Entre los objetivos prioritarios destaca Juan Carlos Valencia González, alias ‘Pelón’, presunto sucesor del fundador del cártel, Nemesio Oseguera Cervantes (‘el Mencho’), abatido en febrero por las Fuerzas Armadas mexicanas. Por Valencia González, el Departamento de Estado elevó la recompensa de 20 a 25 millones de dólares.

Asimismo, las autoridades estadounidenses ofrecen hasta 15 millones de dólares por cada uno de los siguientes mandos: Audias Flores Silva (‘el Jardinero’), Gonzalo Mendoza Gaytán (‘el Sapo’) y Julio Alberto Castillo Rodríguez (‘el Chorro’), este último yerno de Oseguera Cervantes.

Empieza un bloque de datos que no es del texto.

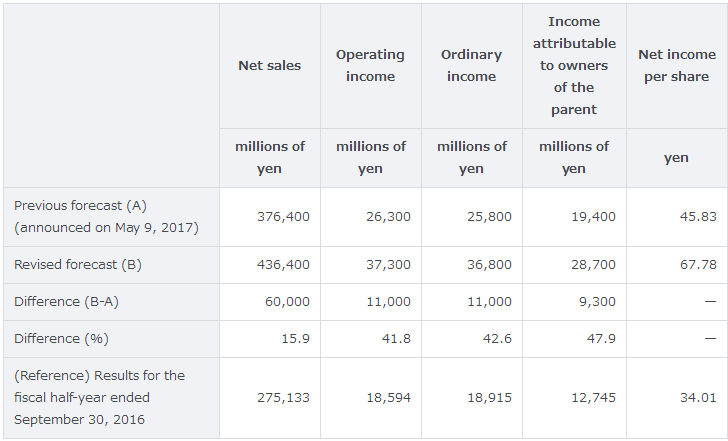Select the 275,133 reference net sales cell
Screen dimensions: 728x441
click(285, 397)
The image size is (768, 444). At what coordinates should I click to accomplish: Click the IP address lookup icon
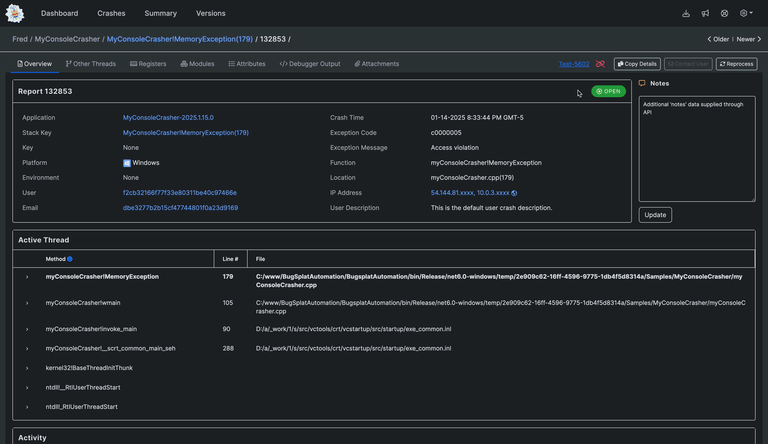[514, 193]
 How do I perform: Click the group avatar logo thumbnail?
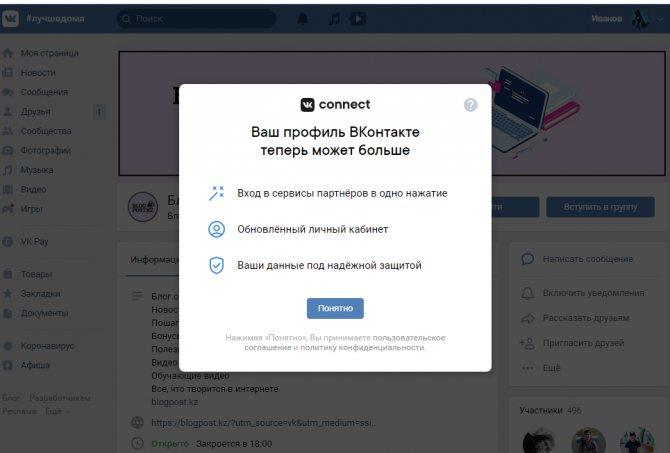click(143, 207)
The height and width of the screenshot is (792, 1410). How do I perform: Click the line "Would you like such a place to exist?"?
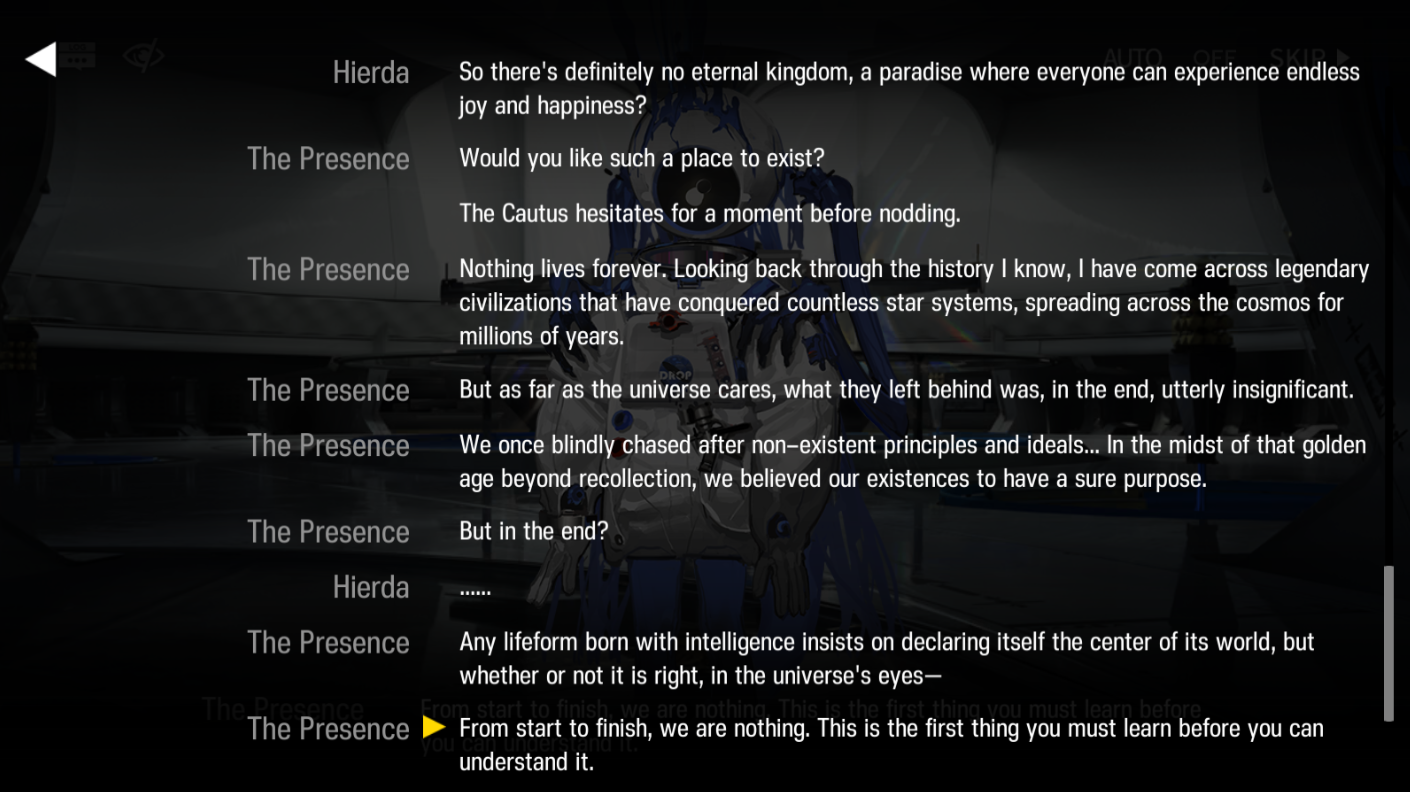click(641, 158)
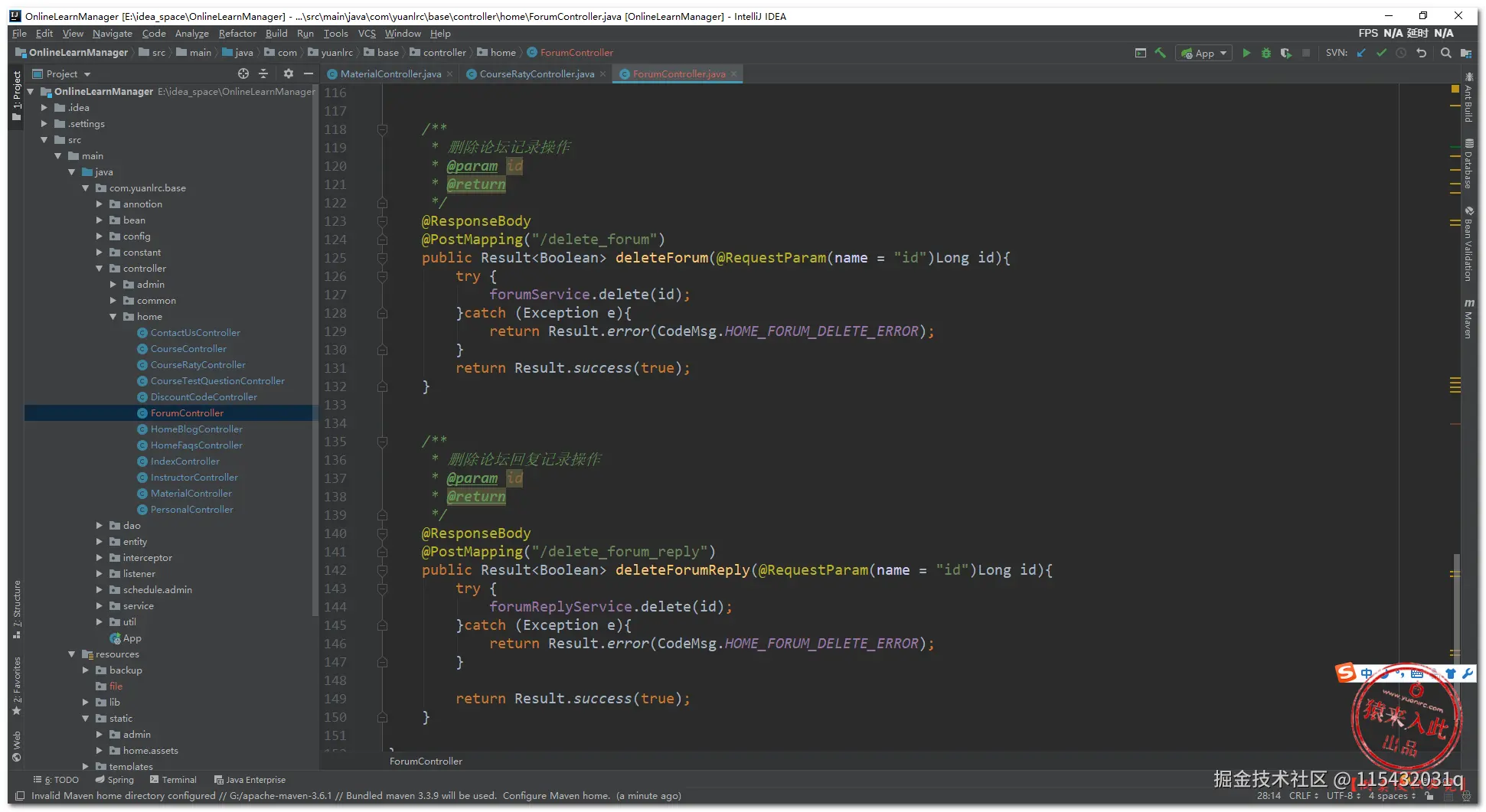Run the App configuration with green play button
The image size is (1486, 812).
point(1246,53)
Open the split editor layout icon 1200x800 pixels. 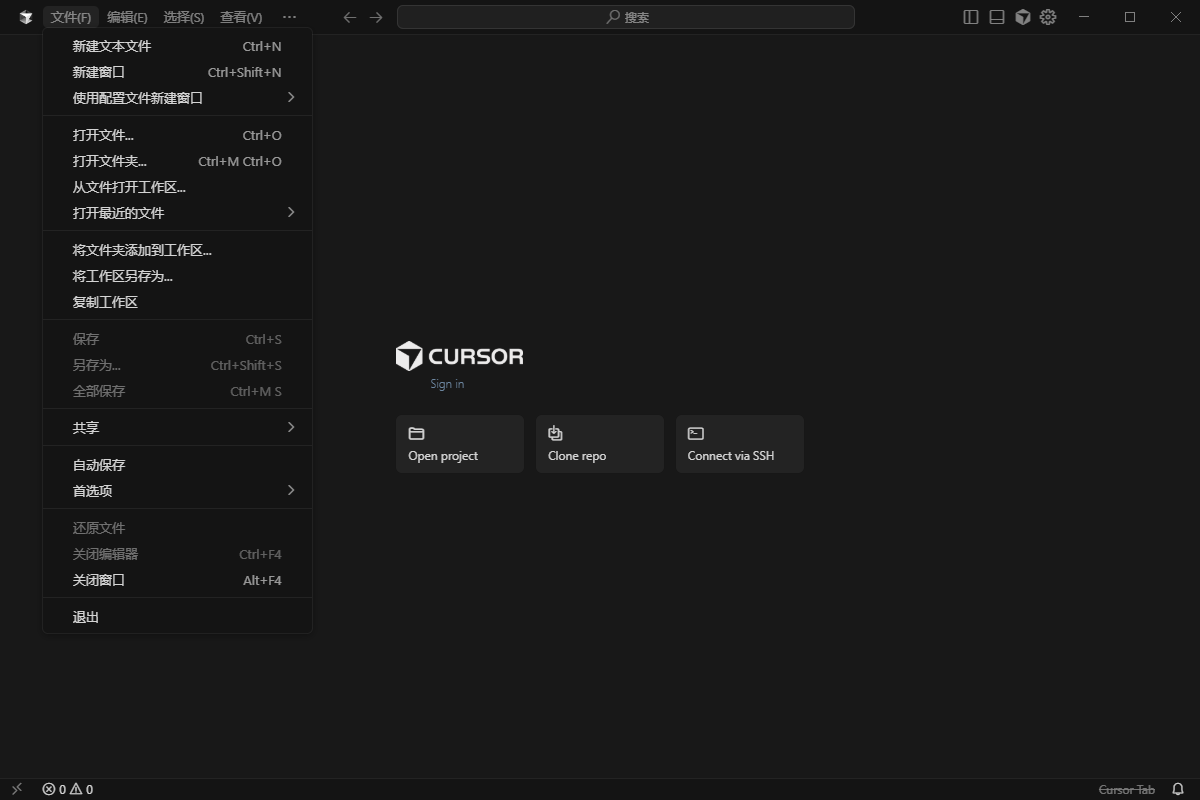[x=970, y=17]
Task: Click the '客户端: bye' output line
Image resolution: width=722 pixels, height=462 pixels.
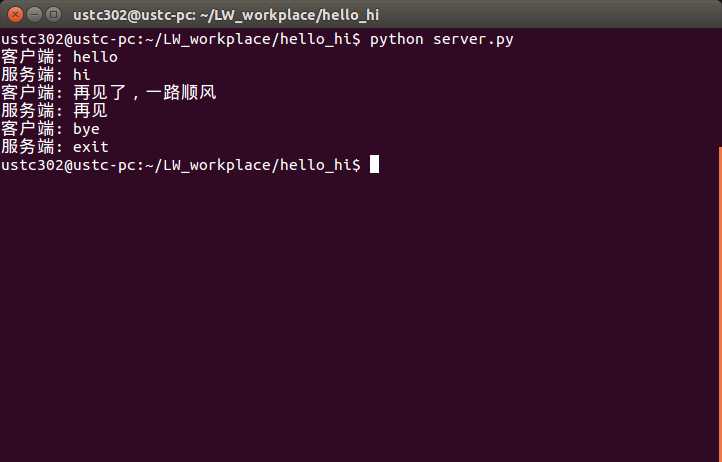Action: [50, 129]
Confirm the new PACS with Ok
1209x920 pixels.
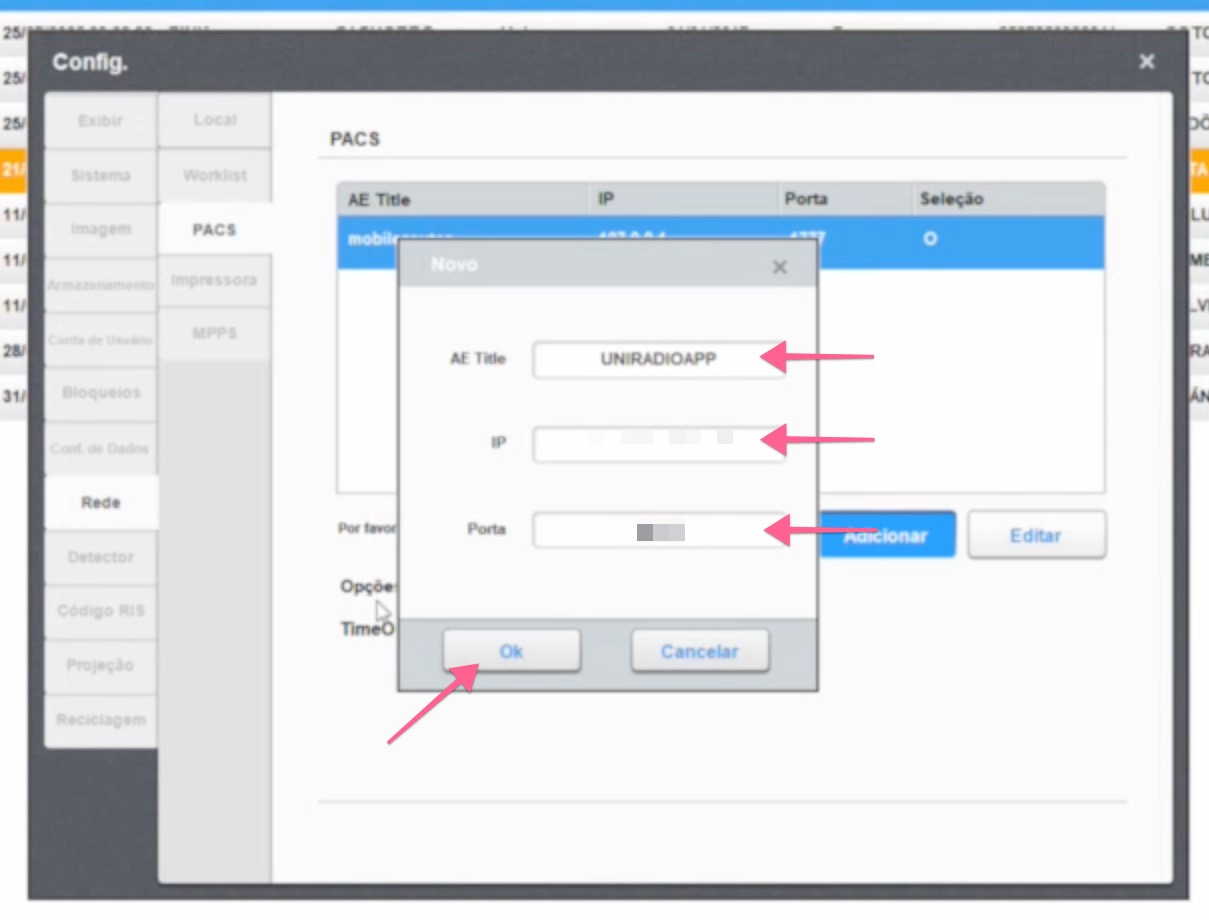click(511, 650)
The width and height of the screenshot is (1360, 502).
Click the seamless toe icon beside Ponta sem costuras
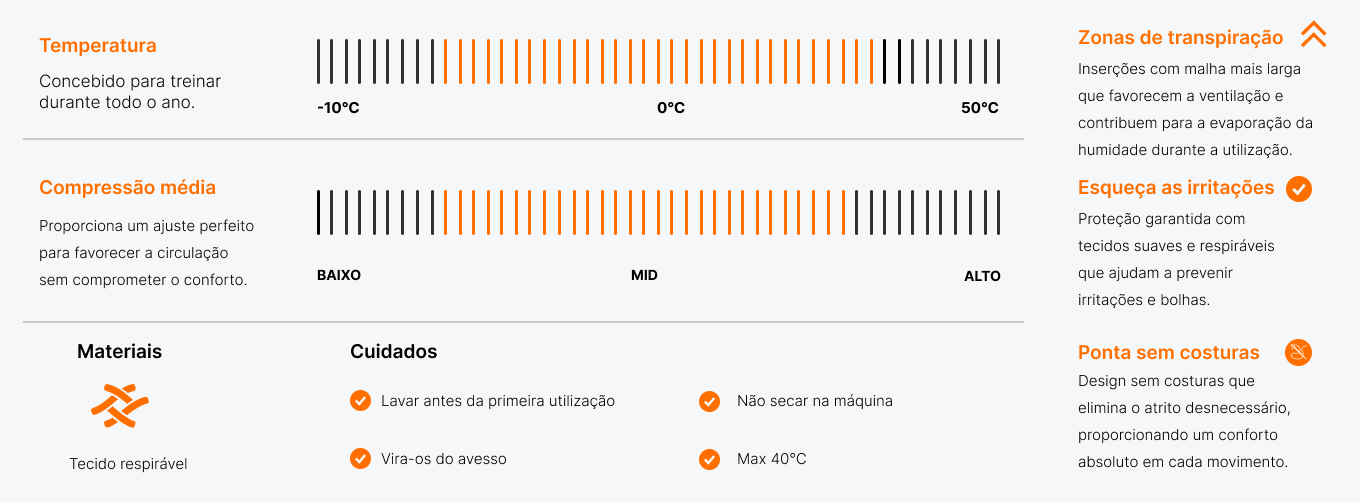pos(1298,352)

En un segundo plano de recompensas, se fijó una suma de hasta 10 millones de dólares por Ricardo Ruiz Velasco (‘el Tripa’), Julio César Montero Pinzón (‘el Tarjetas’) y Carlos Andrés Rivera Varela (‘la Firma’), mientras que por Griselda Margarita Arredondo Pinzón se ofrecen hasta dos millones de dólares.

Sanciones migratorias a familiares y socios
Como parte del operativo contra la estructura operativa del CJNG, el Departamento de Estado restringió la entrada a territorio estadounidense a 65 personas vinculadas familiar o comercialmente con el grupo criminal. Entre los sancionados se encuentran 26 individuos a quienes les fueron revocadas sus visados vigentes.

Tensión bilateral por fentanilo y soberanía
El endurecimiento de las medidas responde a la crisis por el consumo de fentanilo en Estados Unidos, opioide sintético al que se atribuyen cifras récord de fallecimientos por sobredosis en años recientes.

Tras clasificar a los principales cárteles mexicanos como organizaciones terroristas, el Gobierno de Trump ha planteado la posibilidad de llevar a cabo intervenciones o ataques directos contra estos grupos dentro de México. Dicha postura ha sido rechazada categóricamente por la presidenta mexicana, Claudia Sheinbaum, quien sostiene que cualquier acción unilateral vulneraría la soberanía nacional.

Las presiones desde Washington tuvieron un antecedente clave el pasado 22 de febrero, cuando el Ejército mexicano abatió a Oseguera Cervantes durante un enfrentamiento militar en el estado de Jalisco.